**ASSIGNED TASK:** Write out the following listing's lines from the one with "The width and height of the screenshot is (728, 364)." to the one with "Given: Select the IP matrix type radio button", exactly, with both included and no others.

**DATASET:**

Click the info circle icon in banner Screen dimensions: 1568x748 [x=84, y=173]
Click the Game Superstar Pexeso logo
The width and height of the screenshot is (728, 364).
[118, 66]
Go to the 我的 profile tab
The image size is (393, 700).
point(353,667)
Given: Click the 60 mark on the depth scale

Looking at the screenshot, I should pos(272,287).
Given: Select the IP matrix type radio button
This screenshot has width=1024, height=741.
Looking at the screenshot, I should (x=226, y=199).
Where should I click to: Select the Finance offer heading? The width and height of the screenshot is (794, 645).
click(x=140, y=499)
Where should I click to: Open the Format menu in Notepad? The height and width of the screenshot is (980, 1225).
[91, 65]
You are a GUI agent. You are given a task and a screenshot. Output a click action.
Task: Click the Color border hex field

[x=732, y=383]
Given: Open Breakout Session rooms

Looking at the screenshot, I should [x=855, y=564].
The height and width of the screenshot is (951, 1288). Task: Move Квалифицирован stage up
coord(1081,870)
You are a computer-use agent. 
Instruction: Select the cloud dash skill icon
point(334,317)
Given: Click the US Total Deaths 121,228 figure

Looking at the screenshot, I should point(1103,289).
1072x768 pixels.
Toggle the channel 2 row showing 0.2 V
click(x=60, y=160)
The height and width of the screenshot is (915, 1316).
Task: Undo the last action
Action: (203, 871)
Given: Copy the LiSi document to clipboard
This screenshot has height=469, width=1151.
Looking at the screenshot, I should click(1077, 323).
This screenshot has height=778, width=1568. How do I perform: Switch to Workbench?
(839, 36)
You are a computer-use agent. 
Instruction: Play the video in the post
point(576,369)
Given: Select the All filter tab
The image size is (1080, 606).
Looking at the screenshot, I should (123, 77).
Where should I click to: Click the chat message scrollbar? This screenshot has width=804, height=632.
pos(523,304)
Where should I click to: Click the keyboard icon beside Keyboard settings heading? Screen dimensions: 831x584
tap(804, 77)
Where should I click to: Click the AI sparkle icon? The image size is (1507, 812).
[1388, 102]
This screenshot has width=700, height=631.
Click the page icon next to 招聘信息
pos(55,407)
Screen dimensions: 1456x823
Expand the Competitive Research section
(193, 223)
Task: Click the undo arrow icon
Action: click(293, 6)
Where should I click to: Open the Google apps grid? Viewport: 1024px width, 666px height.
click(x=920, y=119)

**TASK RESULT:**
The width and height of the screenshot is (728, 364).
[118, 66]
Go to the 我的 profile tab
The image size is (393, 700).
point(353,667)
Given: Click the 60 mark on the depth scale

Looking at the screenshot, I should pos(272,287).
Given: Select the IP matrix type radio button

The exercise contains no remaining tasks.